**TASK TO COMPLETE:** Give back exactly the lines that run from the beginning of the entries to the line containing "Click the green", both included, and nothing else.

**RECORDED INFORMATION:**
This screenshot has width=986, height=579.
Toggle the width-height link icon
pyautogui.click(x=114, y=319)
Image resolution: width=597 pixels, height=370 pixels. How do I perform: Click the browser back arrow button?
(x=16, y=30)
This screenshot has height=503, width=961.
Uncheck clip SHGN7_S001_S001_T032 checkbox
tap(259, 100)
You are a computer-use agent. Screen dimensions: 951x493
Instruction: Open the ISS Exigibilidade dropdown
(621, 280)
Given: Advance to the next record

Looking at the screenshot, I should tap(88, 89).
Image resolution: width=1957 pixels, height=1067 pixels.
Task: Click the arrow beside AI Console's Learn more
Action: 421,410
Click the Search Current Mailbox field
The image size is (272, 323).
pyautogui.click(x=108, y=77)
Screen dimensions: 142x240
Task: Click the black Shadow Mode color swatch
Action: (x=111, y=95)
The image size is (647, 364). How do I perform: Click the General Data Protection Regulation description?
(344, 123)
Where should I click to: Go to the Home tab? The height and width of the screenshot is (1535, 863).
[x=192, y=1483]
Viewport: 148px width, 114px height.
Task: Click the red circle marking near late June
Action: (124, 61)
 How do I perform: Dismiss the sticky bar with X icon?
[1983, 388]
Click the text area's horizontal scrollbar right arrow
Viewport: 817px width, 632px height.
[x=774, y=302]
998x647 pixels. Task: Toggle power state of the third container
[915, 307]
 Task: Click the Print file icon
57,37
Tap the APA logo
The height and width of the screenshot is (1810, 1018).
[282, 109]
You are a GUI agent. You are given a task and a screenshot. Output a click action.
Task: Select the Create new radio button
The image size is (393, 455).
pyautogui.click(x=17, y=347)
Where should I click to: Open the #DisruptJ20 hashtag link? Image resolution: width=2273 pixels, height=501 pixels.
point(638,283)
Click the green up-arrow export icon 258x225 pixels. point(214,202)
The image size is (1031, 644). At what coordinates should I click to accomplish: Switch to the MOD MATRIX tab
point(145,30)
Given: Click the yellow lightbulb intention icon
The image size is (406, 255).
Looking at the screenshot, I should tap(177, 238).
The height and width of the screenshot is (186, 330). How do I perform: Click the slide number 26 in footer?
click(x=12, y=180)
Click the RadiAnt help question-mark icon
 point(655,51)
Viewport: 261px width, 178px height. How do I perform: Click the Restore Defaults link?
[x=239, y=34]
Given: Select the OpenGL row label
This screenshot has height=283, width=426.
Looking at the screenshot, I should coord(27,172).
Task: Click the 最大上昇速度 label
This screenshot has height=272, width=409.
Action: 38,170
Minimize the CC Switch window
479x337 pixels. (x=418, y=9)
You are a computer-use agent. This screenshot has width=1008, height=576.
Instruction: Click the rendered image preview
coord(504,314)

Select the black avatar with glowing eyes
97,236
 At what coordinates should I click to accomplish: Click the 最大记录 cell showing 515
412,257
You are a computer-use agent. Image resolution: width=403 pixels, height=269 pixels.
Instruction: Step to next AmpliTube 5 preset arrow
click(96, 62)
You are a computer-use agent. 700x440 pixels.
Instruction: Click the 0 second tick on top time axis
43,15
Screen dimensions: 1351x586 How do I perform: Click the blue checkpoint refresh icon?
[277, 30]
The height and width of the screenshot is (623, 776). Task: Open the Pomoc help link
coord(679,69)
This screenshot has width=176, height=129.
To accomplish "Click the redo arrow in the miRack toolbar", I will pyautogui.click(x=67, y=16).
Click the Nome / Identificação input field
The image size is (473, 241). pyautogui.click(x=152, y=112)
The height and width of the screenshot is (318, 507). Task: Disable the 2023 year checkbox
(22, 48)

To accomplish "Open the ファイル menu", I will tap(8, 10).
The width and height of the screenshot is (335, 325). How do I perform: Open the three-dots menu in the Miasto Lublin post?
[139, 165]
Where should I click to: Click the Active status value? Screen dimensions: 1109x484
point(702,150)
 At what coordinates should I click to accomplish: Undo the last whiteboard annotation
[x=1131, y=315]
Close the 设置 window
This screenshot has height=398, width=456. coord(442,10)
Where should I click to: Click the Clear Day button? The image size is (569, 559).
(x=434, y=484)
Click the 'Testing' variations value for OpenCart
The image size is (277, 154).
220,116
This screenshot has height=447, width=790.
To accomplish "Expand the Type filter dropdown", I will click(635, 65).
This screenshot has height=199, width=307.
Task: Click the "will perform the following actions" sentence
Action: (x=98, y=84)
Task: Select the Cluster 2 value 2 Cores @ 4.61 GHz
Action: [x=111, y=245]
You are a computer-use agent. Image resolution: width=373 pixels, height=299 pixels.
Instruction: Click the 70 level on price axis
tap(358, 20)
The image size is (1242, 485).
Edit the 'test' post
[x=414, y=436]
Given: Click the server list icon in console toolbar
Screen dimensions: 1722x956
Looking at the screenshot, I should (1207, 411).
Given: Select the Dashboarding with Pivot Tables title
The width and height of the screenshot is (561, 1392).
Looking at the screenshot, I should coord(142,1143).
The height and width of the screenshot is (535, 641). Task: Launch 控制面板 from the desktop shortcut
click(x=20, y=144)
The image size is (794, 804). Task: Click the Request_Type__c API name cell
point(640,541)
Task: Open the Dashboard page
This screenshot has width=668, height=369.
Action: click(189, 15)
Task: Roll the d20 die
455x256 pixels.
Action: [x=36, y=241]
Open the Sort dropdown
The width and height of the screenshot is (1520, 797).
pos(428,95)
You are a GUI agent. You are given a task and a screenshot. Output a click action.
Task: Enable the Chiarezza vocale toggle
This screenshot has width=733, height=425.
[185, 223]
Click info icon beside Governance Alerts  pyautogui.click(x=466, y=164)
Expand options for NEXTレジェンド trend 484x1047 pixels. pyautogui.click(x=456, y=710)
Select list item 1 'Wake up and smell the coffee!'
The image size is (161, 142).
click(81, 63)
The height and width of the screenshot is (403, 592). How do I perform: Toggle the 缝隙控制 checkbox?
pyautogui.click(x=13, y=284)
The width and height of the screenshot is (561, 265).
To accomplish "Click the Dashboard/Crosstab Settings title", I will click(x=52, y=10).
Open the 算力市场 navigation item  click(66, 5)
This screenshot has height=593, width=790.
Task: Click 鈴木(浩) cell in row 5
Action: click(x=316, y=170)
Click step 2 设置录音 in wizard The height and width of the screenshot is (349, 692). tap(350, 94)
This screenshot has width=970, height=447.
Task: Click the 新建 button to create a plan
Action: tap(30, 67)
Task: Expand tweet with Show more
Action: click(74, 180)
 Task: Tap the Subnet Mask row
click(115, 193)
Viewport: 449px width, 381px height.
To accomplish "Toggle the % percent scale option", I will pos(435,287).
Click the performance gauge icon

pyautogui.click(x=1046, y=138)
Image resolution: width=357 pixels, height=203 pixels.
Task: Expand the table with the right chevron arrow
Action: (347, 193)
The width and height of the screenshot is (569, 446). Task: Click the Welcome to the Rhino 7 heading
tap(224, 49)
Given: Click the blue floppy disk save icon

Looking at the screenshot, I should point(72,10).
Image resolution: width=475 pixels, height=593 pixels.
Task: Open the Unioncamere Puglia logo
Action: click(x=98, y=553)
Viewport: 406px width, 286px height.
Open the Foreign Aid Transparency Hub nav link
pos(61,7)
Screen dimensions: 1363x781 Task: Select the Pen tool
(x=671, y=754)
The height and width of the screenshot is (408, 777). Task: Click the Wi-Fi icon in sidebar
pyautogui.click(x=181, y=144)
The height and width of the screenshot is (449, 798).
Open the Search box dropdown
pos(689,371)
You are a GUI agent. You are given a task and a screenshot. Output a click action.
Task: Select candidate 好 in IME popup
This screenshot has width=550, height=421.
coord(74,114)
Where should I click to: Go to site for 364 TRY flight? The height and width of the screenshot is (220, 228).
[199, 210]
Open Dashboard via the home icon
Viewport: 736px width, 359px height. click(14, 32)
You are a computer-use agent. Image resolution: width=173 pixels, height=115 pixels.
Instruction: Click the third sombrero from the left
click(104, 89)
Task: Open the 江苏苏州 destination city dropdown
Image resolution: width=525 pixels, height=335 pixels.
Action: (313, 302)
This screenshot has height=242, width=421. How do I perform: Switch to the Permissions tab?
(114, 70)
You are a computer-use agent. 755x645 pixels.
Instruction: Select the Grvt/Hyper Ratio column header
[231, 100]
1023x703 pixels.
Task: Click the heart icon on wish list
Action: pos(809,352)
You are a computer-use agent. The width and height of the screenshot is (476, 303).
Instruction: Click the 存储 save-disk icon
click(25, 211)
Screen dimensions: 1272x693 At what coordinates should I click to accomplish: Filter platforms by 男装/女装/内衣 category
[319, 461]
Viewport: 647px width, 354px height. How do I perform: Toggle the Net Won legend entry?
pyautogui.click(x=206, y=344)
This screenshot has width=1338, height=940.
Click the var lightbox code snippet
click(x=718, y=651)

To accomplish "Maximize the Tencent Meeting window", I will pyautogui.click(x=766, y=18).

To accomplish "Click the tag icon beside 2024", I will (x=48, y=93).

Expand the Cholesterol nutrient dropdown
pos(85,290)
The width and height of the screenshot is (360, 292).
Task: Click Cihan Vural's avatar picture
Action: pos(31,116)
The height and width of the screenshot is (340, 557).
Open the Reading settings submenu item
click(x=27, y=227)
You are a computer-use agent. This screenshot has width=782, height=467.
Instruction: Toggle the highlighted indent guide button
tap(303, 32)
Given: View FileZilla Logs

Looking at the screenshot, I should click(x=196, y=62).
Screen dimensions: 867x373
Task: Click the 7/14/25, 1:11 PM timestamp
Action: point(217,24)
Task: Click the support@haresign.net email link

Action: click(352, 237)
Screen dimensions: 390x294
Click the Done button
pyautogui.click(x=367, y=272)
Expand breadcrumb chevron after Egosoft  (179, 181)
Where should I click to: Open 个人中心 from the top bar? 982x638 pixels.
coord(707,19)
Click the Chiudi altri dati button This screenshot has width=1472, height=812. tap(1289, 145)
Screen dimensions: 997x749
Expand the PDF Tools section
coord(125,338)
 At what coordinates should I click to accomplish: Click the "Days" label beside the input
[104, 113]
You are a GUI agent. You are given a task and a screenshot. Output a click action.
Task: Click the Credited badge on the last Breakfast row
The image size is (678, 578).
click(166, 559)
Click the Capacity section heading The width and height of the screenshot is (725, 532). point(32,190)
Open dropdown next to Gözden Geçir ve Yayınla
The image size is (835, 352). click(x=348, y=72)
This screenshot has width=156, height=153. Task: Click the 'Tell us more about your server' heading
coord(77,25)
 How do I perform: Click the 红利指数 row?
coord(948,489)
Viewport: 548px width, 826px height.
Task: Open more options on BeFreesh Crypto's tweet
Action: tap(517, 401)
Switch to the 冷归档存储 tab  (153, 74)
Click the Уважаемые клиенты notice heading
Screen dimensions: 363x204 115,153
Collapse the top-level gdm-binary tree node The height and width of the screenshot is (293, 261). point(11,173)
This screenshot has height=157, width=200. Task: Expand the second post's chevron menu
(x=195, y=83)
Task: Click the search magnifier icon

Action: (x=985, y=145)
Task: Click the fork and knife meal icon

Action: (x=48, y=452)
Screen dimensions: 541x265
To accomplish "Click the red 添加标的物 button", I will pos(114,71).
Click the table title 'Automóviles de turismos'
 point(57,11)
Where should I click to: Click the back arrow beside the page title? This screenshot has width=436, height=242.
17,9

**YOUR RESPONSE:**
This screenshot has width=986, height=579.
Toggle the width-height link icon
pyautogui.click(x=114, y=319)
Image resolution: width=597 pixels, height=370 pixels. How do I perform: Click the browser back arrow button?
(x=16, y=30)
This screenshot has height=503, width=961.
Uncheck clip SHGN7_S001_S001_T032 checkbox
tap(259, 100)
You are a computer-use agent. Screen dimensions: 951x493
Instruction: Open the ISS Exigibilidade dropdown
(621, 280)
Given: Advance to the next record

Looking at the screenshot, I should tap(88, 89).
Image resolution: width=1957 pixels, height=1067 pixels.
Task: Click the arrow beside AI Console's Learn more
Action: 421,410
Click the Search Current Mailbox field
The image size is (272, 323).
pyautogui.click(x=108, y=77)
Screen dimensions: 142x240
Task: Click the black Shadow Mode color swatch
Action: (x=111, y=95)
The image size is (647, 364). How do I perform: Click the General Data Protection Regulation description?
(344, 123)
Where should I click to: Go to the Home tab? The height and width of the screenshot is (1535, 863).
[x=192, y=1483]
Viewport: 148px width, 114px height.
Task: Click the red circle marking near late June
Action: (124, 61)
 How do I perform: Dismiss the sticky bar with X icon?
[1983, 388]
Click the text area's horizontal scrollbar right arrow
Viewport: 817px width, 632px height.
[x=774, y=302]
998x647 pixels. Task: Toggle power state of the third container
[915, 307]
 Task: Click the Print file icon
57,37
Tap the APA logo
The height and width of the screenshot is (1810, 1018).
[282, 109]
You are a GUI agent. You are given a task and a screenshot. Output a click action.
Task: Select the Create new radio button
The image size is (393, 455).
pyautogui.click(x=17, y=347)
Where should I click to: Open the #DisruptJ20 hashtag link? Image resolution: width=2273 pixels, height=501 pixels.
point(638,283)
Click the green up-arrow export icon 258x225 pixels. point(214,202)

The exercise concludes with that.